Os fiéis que seguem uma religião o fazem a procura de paz de
espírito ou muitas vezes por problemas pessoais. Os casos mais
comuns que levam pessoas ao centro são de doenças e perda de
emprego. Lídia já viu de tudo, pois em quase 30 anos se dedicando à
casa, não é de se estranhar que tenha inúmeras memórias a qual
recordar.
Lembra então de uma garota, uma jovem de apenas 19 anos que chegou
ao centro por intermédio da mãe, pois havia sido diagnosticada com
HIV. “Chegou muito debilitada, por que ela se entregou para a
doença. Foi fazendo um tratamento após outro e hoje ela está aqui
e está nos ajudando na casa. Hoje ela está com uns 26 anos. Claro
que a doença em si não foi curada, mas ela consegue conviver
tranquilamente”. Pelo seu sorriso e os olhos marejados, percebe-se
um apreço especial pela garota.
Antes que eu pudesse direcionar para uma próxima pergunta, num
impulso para falar sobre um caso em particular, Lídia então fala de
sua própria neta, também vítima de HIV. Não era sua neta de
sangue, sua filha havia adotado a bebê no dia de seu parto, pois a
mãe acabara falecendo no momento em que dava à luz, vitimada pela
HIV. A bebê então também havia sido diagnosticada com HIV após 3
meses de vida. Lídia atribui os 19 anos em que a jovem Letícia pôde
permanecer na terra à força e trabalho constante ligados ao
espiritismo – “quando chegou no dia das mães ela partiu. Você
vê o sofrimento que a gente passa, mas tinha que ser assim” conta.
Não é fácil passar por momentos de tensão como este sem estar
ligado à fé. A força inexplicável para muitos e inconfundível
para outros tantos é o alicerce fundamental na continuidade de uma
vida difícil. O escape para momentos torturantes tem sido a fé.

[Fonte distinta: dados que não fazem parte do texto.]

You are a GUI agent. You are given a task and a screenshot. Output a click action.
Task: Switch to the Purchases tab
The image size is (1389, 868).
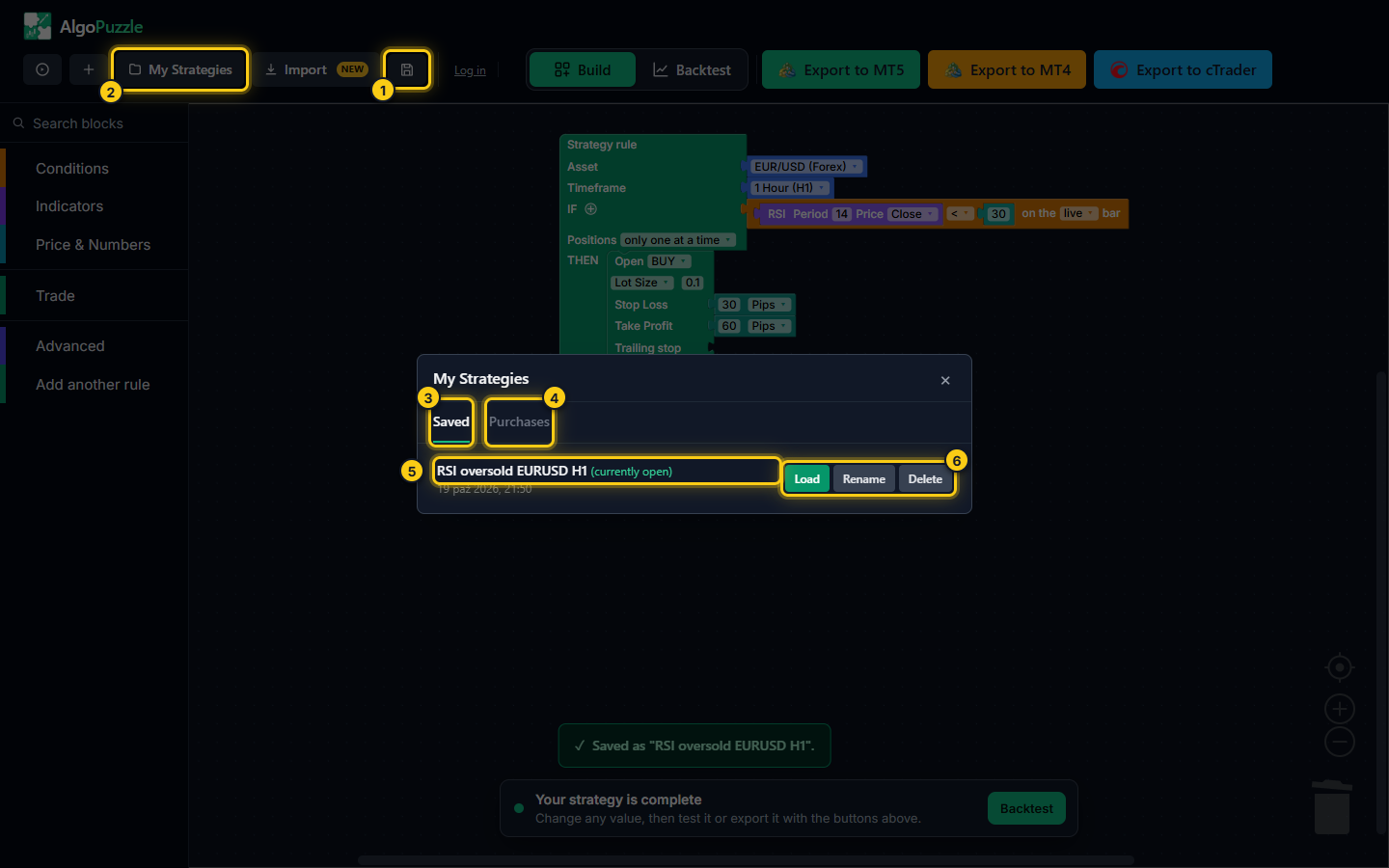[x=519, y=421]
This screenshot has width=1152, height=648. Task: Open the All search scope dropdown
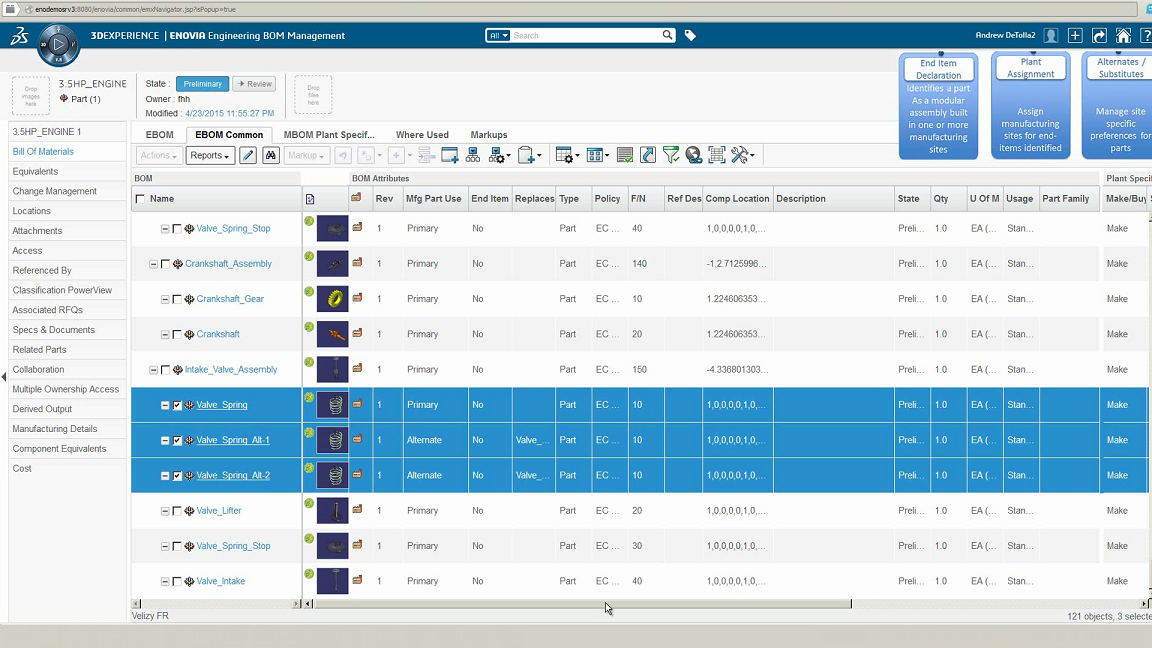pos(498,35)
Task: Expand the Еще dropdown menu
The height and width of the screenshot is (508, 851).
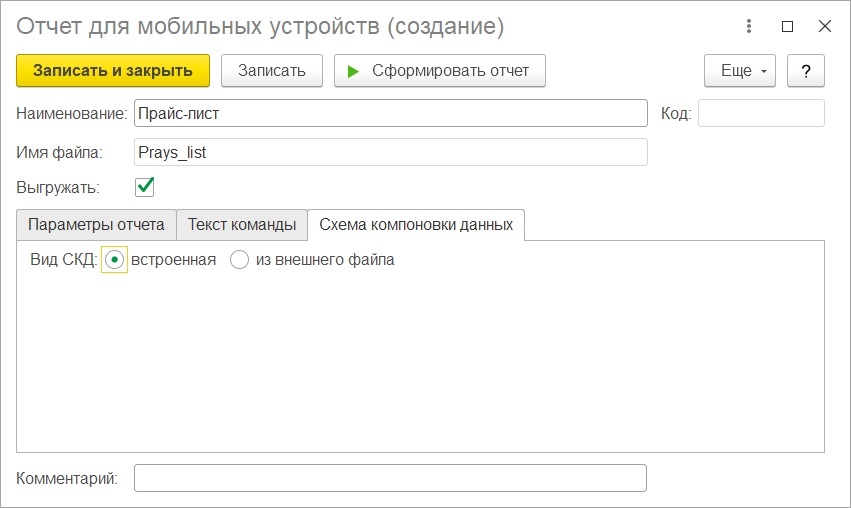Action: click(x=740, y=71)
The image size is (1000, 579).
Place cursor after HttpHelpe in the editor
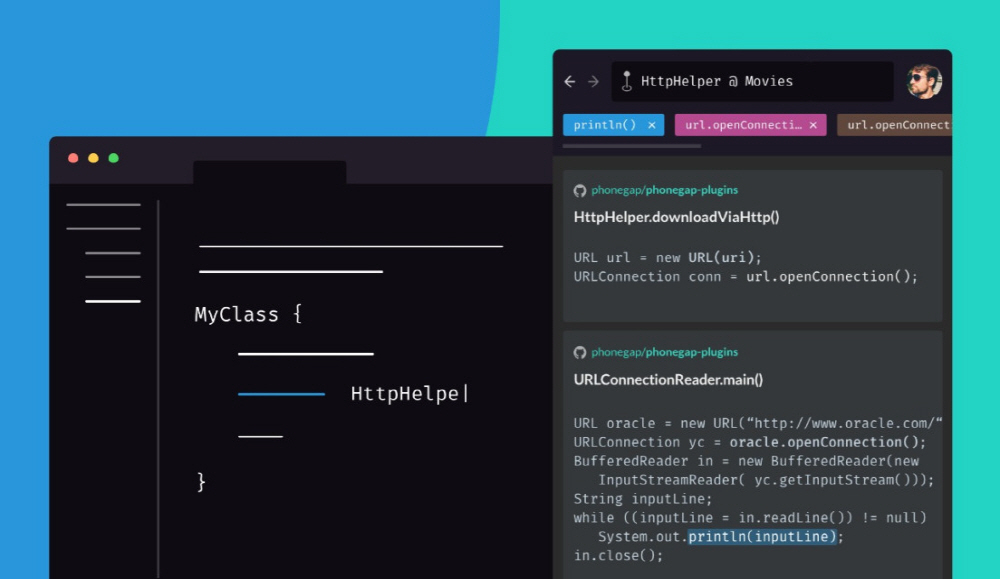(461, 394)
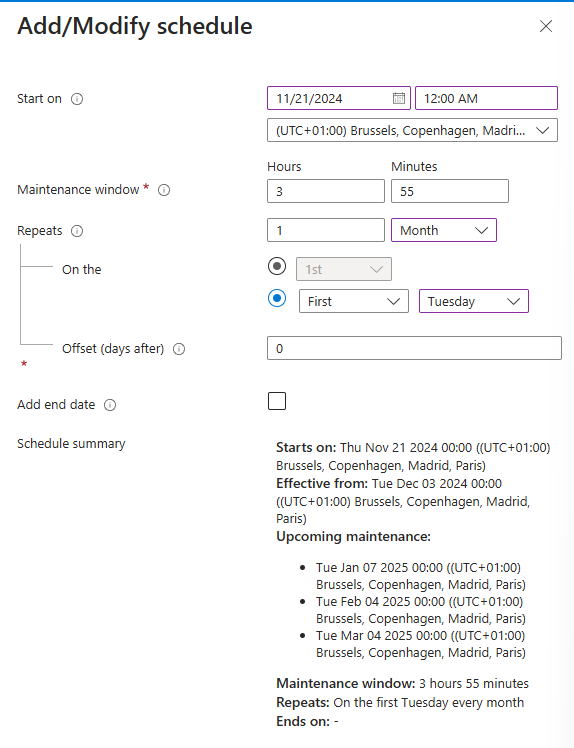The width and height of the screenshot is (574, 748).
Task: Enable the Add end date checkbox
Action: [277, 401]
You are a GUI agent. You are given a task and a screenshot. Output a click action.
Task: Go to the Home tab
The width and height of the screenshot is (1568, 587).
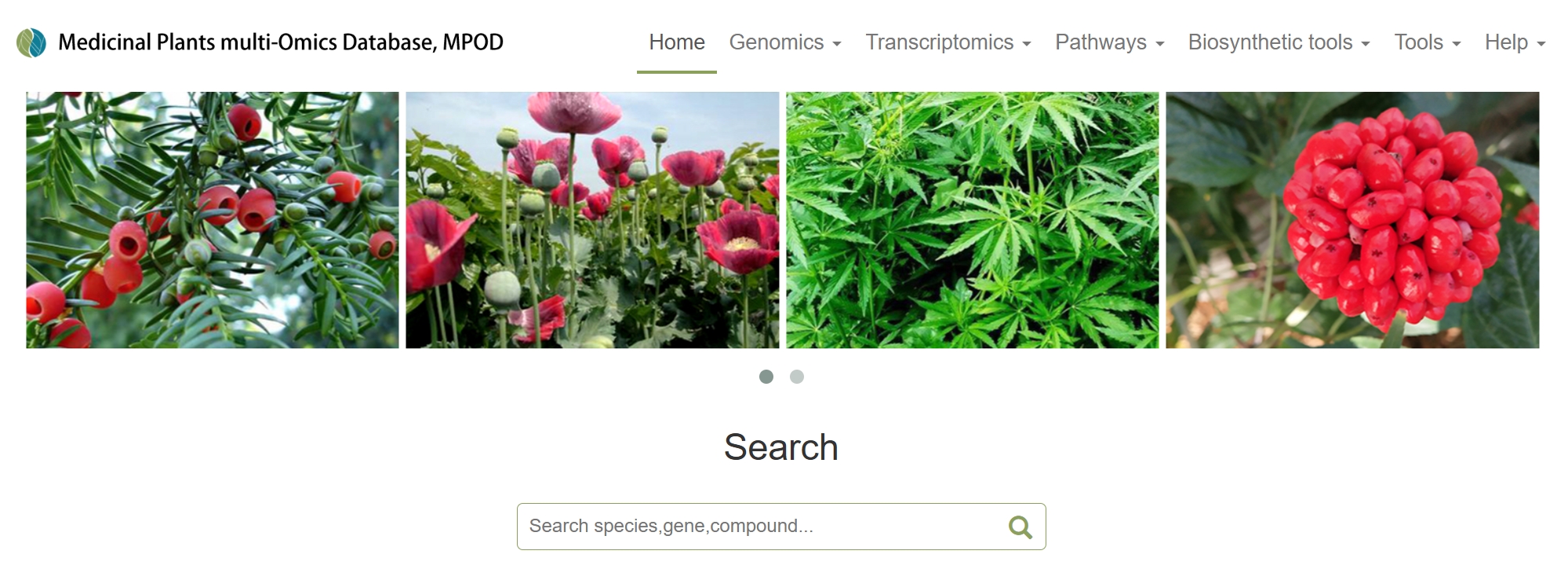pos(677,42)
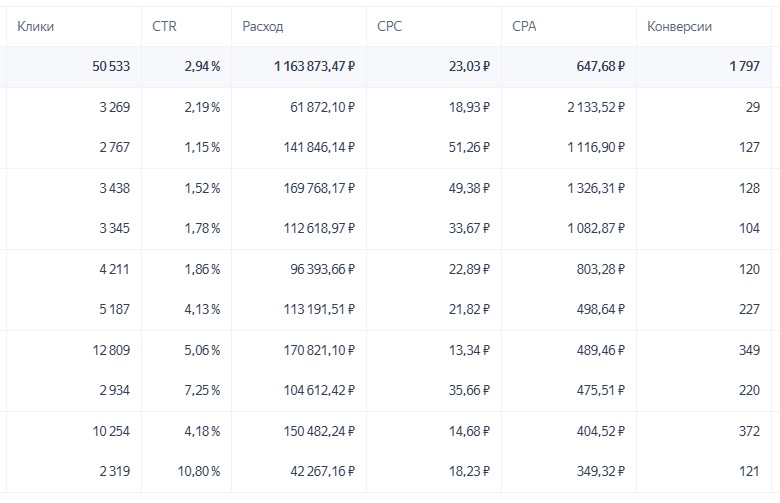Click total spend 1 163 873,47 ₽
This screenshot has width=780, height=503.
[x=315, y=66]
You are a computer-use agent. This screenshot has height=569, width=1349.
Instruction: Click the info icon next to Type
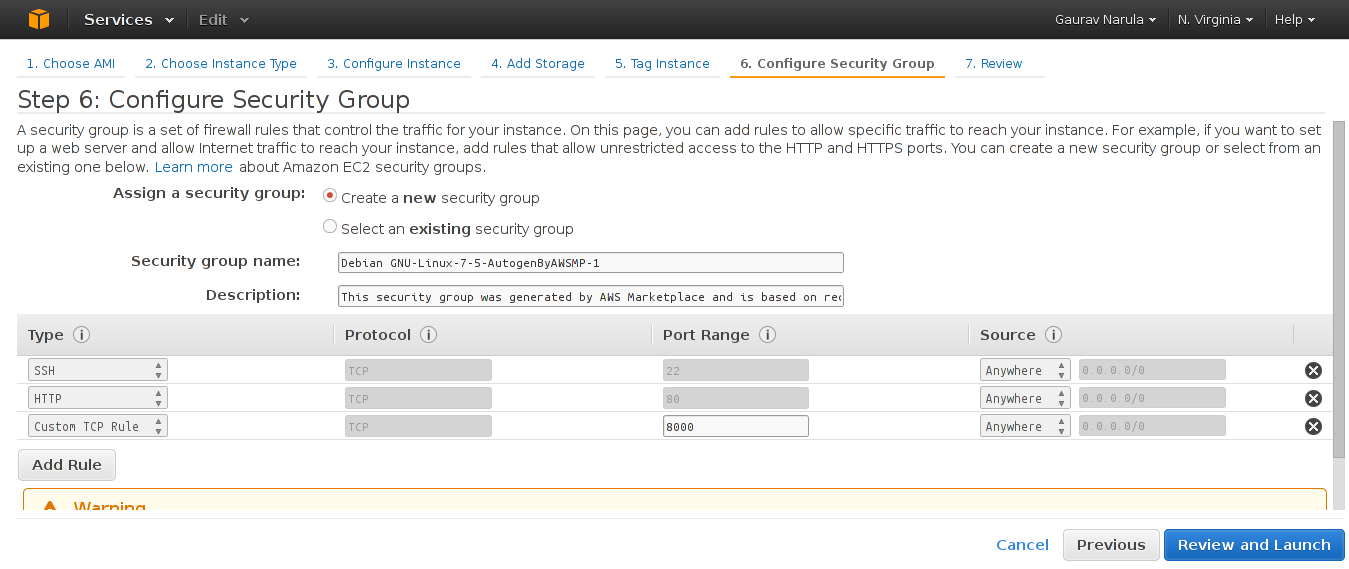point(82,335)
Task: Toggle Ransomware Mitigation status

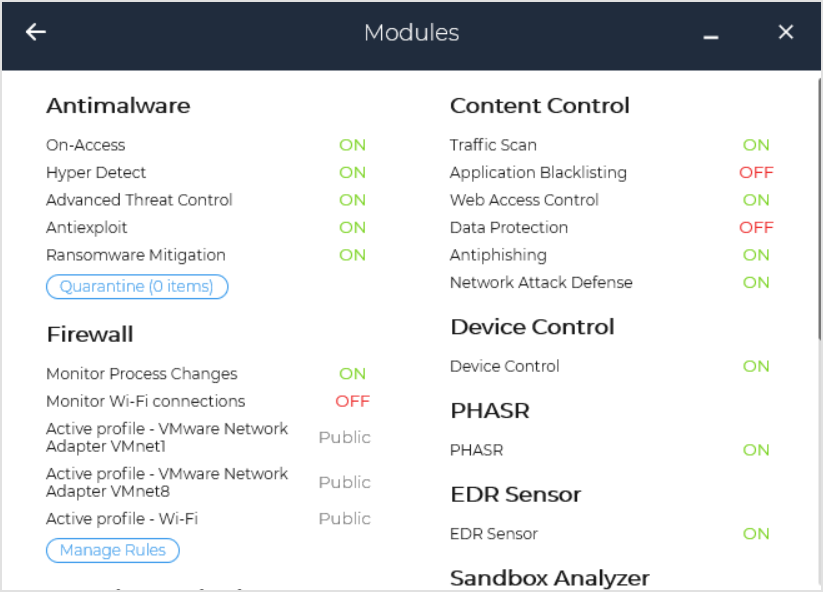Action: [x=352, y=255]
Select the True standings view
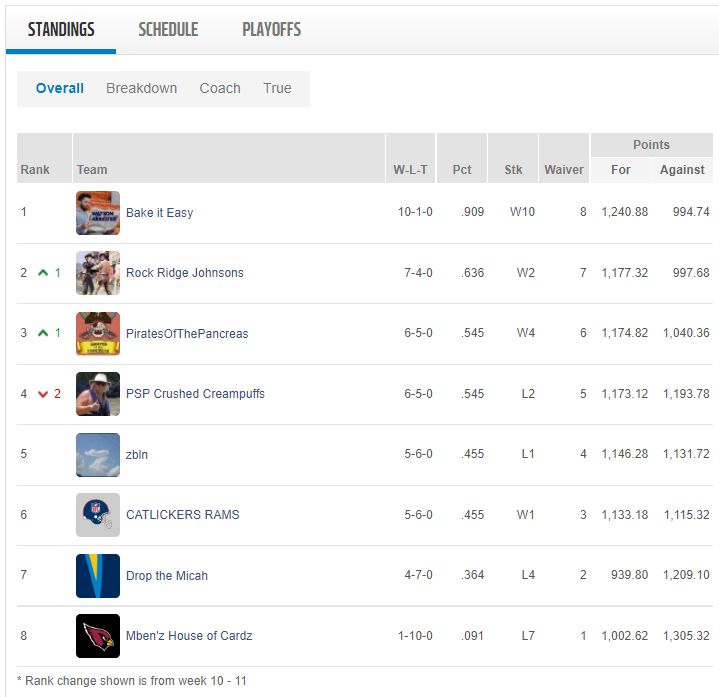This screenshot has width=719, height=697. 277,88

Lídia teve de encarar a morte de entes queridos algumas vezes, mas
isso para ela é um processo natural da vida. Ela declara que antes
de entender os estudos do espiritismo, tratava o processo de vida e
morte de outra maneira, de maneira que seu coração se machucava
demais com as perdas. A paz que encontrou nos ensinamentos da
doutrina espírita, lhe fizeram lidar melhor com a morte. Fizeram a
paz do espírito preencher o vazio da perda, transformando o
sofrimento, apenas em saudade.
Não apenas a religião, mas a casa permite para os médiuns que se
dedicam 100% ao local, um modo de vida. Com trabalhos voluntários à
cada semana, Lídia diz participar de tudo avidamente, desde os
“trabalhos” aos sábados à noite, até cuidar do jardim, ou
descascar as batatas para as sopas que são distribuídas para os
moradores de rua – “se você me perguntar quem limpa esse chão,
vou te falar ‘eu’. Quem é que cuida do jardim, ‘eu’. Quem
cuida dos médiuns, ‘eu’. Então eu sou assim, como se fosse uma
mantenedora da casa, eu me sinto bem fazendo isso (...) e é isso,
somos uma grande família. É o nosso modo de vida” completa cheia
de entusiasmo, agradecendo pela presença com um abraço caloroso,
como o de uma pessoa conhecida há anos.